Hoeveel mensen hebben mijn site bekeken?

dinsdag 3 januari 2012

De modderstromen.

Merkwaardig, het weer, zo in deze eerste week waarbij het water in ontelbare liters vanuit de lucht op de aarde neerdaalt en menig rivier buiten haar oevers laat treden.

Niet lang nadat ik vertrok kwam ik vanmorgen aan in Aubange, een dorpje tegen de Luxemburg-Franse grens aan, maar nog net in België en gaf daar bij een fabriek vier zogenaamde bigbags af, palletgrote zakken van, meestal, ongeveer 1.000 kilo per stuk en daarna reisde ik verder, via Verdun naar Saint Dizier en Auxerre, en daar ook weer verder.

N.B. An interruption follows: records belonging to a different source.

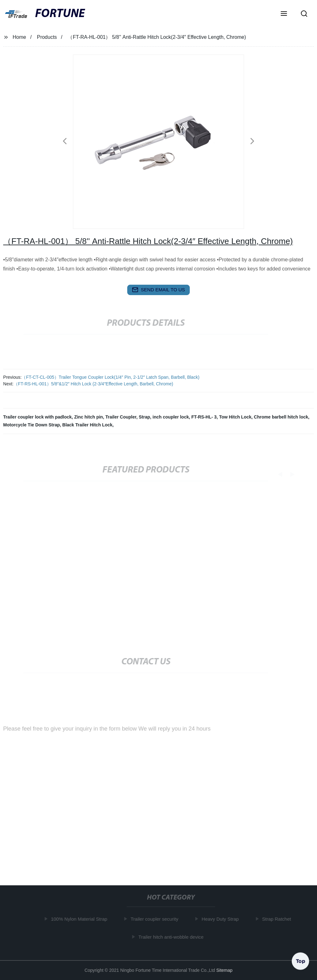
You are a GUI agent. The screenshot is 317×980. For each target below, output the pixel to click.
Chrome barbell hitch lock (281, 417)
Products (47, 37)
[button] (284, 14)
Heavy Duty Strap (222, 919)
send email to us (158, 290)
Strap (145, 417)
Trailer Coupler (121, 417)
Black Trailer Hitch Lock (87, 425)
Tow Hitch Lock (235, 417)
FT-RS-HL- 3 (204, 417)
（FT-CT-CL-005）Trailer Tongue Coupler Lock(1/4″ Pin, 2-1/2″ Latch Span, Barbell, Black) (110, 377)
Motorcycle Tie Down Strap (31, 425)
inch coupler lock (170, 417)
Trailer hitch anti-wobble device (172, 937)
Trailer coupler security (156, 919)
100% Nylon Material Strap (81, 919)
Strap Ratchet (278, 919)
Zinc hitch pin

Een donker uitgestrekt wolkendek zweefde boven mij, aangevoerd met nog meer uit het westen zodat het dek al maar dikker en dikker werd en aan de verre einder, naar dáár, waar ik naar toe reed, nam ik een paar keer nog een opklaring waar, een doorbrekende zon, maar de wolken haastten zich zo snel, dat ik daar nimmer aankwam.

Om mij heen ondergelopen akkers, steeds meer, kolkende riviertjes en nagenoeg de hele dag regen, regen met straffe rukwinden, en terwijl het donker werd reed ik Auxerre uit, de weg op naar Nevers waarbij ik een tijd lang, tot aan deze stad, langs de Nièvre reed en links en rechts van de weg in het duister de spiegeling van water zag, enorm veel water, van een veel te breed geworden rivier die in de verderop gelegen stad de Loire in stroomt, op weg naar de oceaan. 'T is als een metafoor voor het einde van onze beschaving, want wij zijn inmiddels afgedreven langs woelige modderstromen en onze mogelijkheden om de rotsgronden van de zelfcontrole nog te bereiken zijn zo goed als uitgesloten en zo drijven we af, ver van onze oude lichtbakens, onze Europese schipbreuk tegemoet.

De herhaling van de noodlottige cyclus van vroegere beschavingen.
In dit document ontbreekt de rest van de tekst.